(Go: >> BACK << -|- >> HOME <<)

LFC Crests

The club's crest has undergone quite the transformation down the years - retrace its history here.

This modified version of the created was designed to mark the club's 125th anniversary year and is set to be used between now and the end of the 2017-18 season.

This iteration of the crest was created in 1999. Although it hasn't featured on kits in recent years, this version of the logo is found on all official merchandise - not to mention the front of the Main Stand at Anfield.

The eternal flames were added in memory of the victims of the Hillsborough disaster in an adapted crest used from 1993 until it was superseded in 1999.

To mark the club's 100th year, this special crest was commissioned and used throughout the 1992-93 season.
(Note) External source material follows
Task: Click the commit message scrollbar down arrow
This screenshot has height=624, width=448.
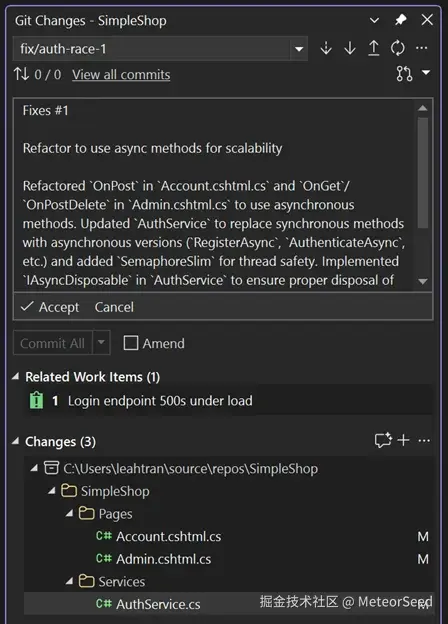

The Shankly Gates, including the lyrics of the club's anthem 'You'll Never Walk Alone', were another significant addition.

A move toward the shield shape that has since been a fixture of the club's logo, this new design also incorporated the words 'Liverpool Football Club' for the first time. This version had existed prior to its inclusion on the kit for the 1987-88 season.
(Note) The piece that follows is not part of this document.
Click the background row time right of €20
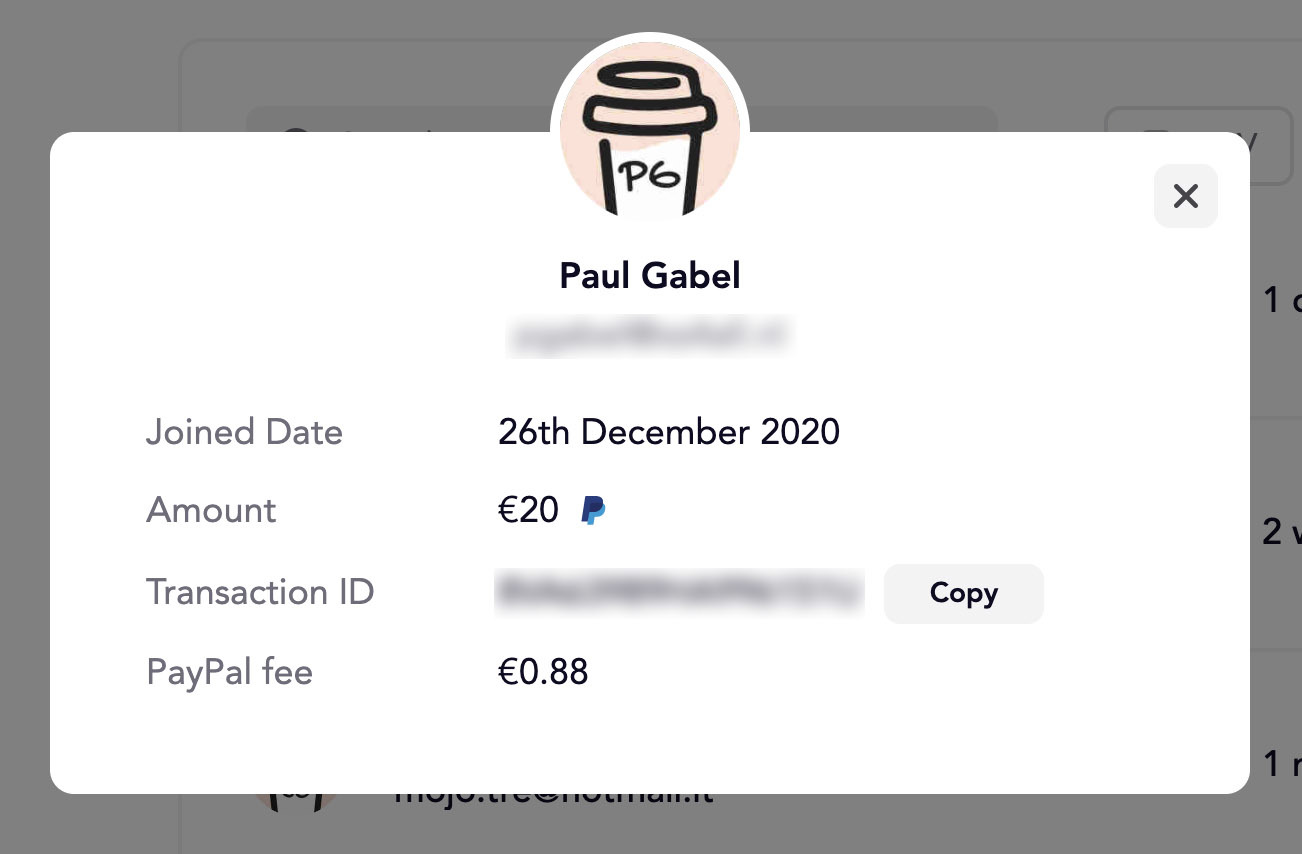click(1281, 530)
A redesign in 1955 saw 'LFC' added to the crest, which featured on home shirts for the first time - as it has ever since. The design remained largely untouched in subsequent years, though the oval surrounding the Liver bird was done away with in 1968, while kits produced between 1976 and 1985 reproduced the logo in yellow stitching.
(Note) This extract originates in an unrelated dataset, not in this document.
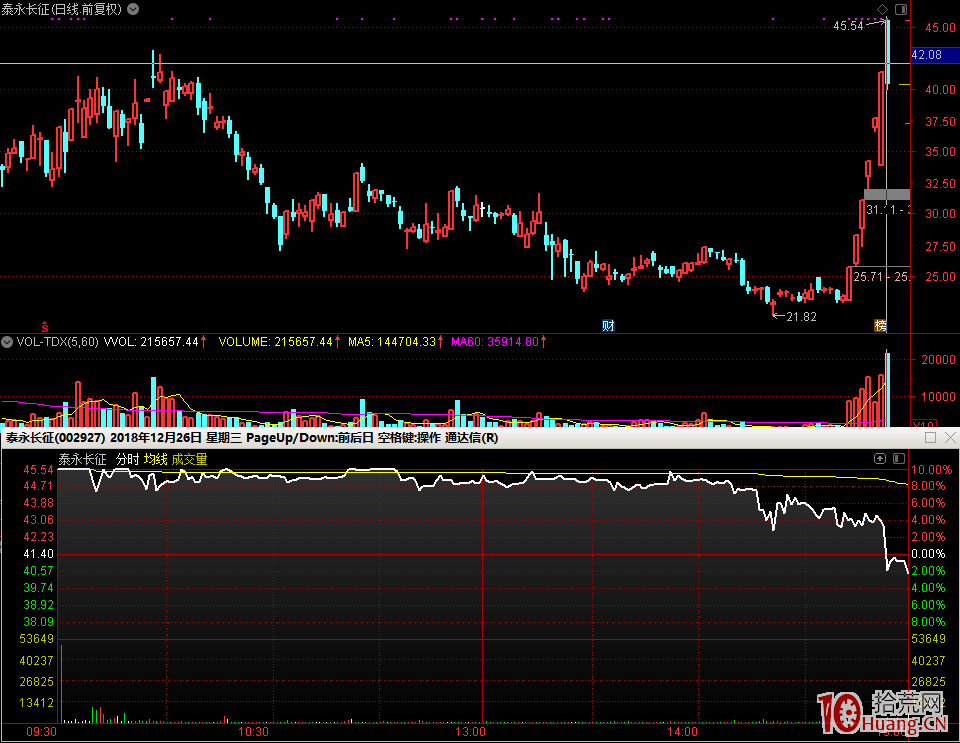Select the 分时 line label in intraday panel
The image size is (960, 743).
[127, 459]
The club had previously moved to a more stripped-down design featuring a single Liver bird. This was the first logo to make its way onto a kit, being emblazoned on the white jersey worn for the 1950 FA Cup final defeat to Arsenal.

In the late 1940s, the club also had an alternative crest that was used on merchandise, matchday programmes, letterheads and more. It might be familiar to supporters of a certain club from down the East Lancs Road, who went on to adopt a similar design in the 1960s. The last known use by Liverpool was in the early 1980s.

The club initially took up the city of Liverpool's coat of arms as its emblem. The design features the Roman god of freshwater and the sea, Neptune, and the Greek god and messenger of the sea, Triton. They flank two Liver birds, or cormorants, while the Latin phrase below reads "God hath granted us this ease".